Mujeres
Desde hace 10 años Paraguay hace un certamen de belleza que premia atributos diferentes a los clásicos.
Desde hace una década, Paraguay rompe los cánones con un certamen diferente: Miss Gordita. En la edición 2021, la paraguaya Tatiana Aquino (32) ganó el concurso que se dirimió en modalidad virtual, pero no por eso tuvo menos poder de convocatoria. La iniciativa derriba el imperante canon de los certámenes de belleza y les da protagonismo a mujeres con sobrepeso.
A la décima edición del concurso se presentaron 3.000 candidatas y se eligieron 33 finalistas que compitieron desde sus hogares.

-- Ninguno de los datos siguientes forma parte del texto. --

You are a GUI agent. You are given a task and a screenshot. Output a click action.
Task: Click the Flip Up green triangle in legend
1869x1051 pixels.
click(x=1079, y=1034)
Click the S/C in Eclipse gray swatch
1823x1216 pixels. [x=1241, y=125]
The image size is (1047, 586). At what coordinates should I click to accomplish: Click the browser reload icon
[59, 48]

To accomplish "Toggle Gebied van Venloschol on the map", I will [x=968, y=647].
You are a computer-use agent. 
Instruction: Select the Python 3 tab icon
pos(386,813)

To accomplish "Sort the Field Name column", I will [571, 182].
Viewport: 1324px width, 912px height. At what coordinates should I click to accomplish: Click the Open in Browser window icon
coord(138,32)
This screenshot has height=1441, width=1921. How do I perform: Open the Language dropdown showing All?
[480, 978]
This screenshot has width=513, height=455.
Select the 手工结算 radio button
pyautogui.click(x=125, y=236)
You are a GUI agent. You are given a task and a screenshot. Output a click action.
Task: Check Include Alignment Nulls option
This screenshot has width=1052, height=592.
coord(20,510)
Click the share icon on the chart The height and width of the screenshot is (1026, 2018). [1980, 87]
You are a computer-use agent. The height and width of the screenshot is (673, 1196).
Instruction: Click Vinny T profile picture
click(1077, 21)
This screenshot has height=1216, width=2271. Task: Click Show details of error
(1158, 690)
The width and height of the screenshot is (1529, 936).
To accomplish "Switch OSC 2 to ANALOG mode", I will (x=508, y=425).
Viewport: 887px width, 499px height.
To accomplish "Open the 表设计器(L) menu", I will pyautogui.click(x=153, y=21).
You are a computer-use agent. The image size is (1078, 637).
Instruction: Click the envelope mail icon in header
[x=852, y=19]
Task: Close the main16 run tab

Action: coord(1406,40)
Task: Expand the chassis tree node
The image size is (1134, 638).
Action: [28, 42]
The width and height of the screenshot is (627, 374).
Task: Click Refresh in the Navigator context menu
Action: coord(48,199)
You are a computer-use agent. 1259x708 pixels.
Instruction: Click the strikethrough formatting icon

Aquino, ingeniera agrónoma, licenciada en Bellas Artes y madre de dos hijos, fue galardonada oficialmente en un hotel del centro de Asunción al que se desplazó desde el departamento de Caaguazú, a unos 180 kilómetros de la capital.

Bárbara Sanabria (27), diseñadora de moda de la localidad de Caacupé se quedó con el título de Primera Princesa.
Hubo premio también para una extranjera. La austríaca Stella De Jaegher (42), residente desde hace más de una década en la ciudad turística de Ypacaraí, donde regentea una posada, se coronó Miss Fotogénica.
En una edición con cinco categorías, el título de Miss Amistad fue para Rocío Martínez (35). Todas las mujeres premiadas recibieron sus galardones en una ceremonia donde las anteriores reinas del concurso les impusieron sus bandas.
La sorpresa de última hora fue Cindy Arguello (29), laboratorista en una clínica estatal, que rechazó el premio de Segunda Princesa para expresar su disconformidad con la decisión del jurado, compuesto por una decena de exparticipantes.
Tras esa decisión, ese título recayó en Leticia Paredes (27), natural de Ciudad Del Este, la segunda urbe paraguaya.
Más allá de lo avatares, el certámen sigue abanderando la filosofía para la que fue creado. Mike Beras, fundador de la iniciativa, destacó: "El propósito era dar un espacio a las mujeres con sobrepeso en los concursos de belleza y en los medios, pero cuando empezamos a profundizar y hablar mucho con las chicas me di cuenta que sus problemas se extendían a comprar ropas, conseguir trabajo y que realmente eran tratadas como ciudadanas de segunda categoría por tener sobrepeso".
En ese sentido, Beras afirma que Miss Gordita sigue vigente como lanza de concienciación y colabora para "que se pueda entender que las mujeres con sobrepeso y obesidad necesitan respeto" y no deben ser discriminadas por esa razón.
No obstante consideró la obesidad como "una enfermedad que debe combatirse", por lo que el concurso alienta a las participantes a bajar de peso, cubre tratamientos de salud con especialistas y asistencia por parte de una psicóloga.
La violencia contra la mujer ha sido también es tema de charlas durante los meses que se organiza el concurso, como parte de una realidad que está muy presente en Paraguay.
"El machismo aun es fuerte aquí. La independencia de la mujer paraguaya actual cuesta caro para ellas. Muchos hombres aún las tratan como su pertenencia", señaló Beras.
Este año de pandemia el concurso tuvo como proclama la vacunación de las paraguayos con sobrepeso, en el momento en que el Gobierno dosificaba las dosis por franjas etarias debido a la insuficiente disponibilidad de biológicos.
Ha sido este fin de semana cuando la cartera sanitaria, que ha insistido en la obesidad como uno de los factores de riesgo ante la COVID-19, comenzó una vacunación centrada entre las personas de 18 y 49 años, pero solo a los afectados por enfermedades de base o algún tipo de sobrepeso.
Las finalistas se llevan como premios tratamientos con especialistas, así como kits de productos para el cuidado de piel, asistencia odontológica, además de un ajuar de prendas, entre otros.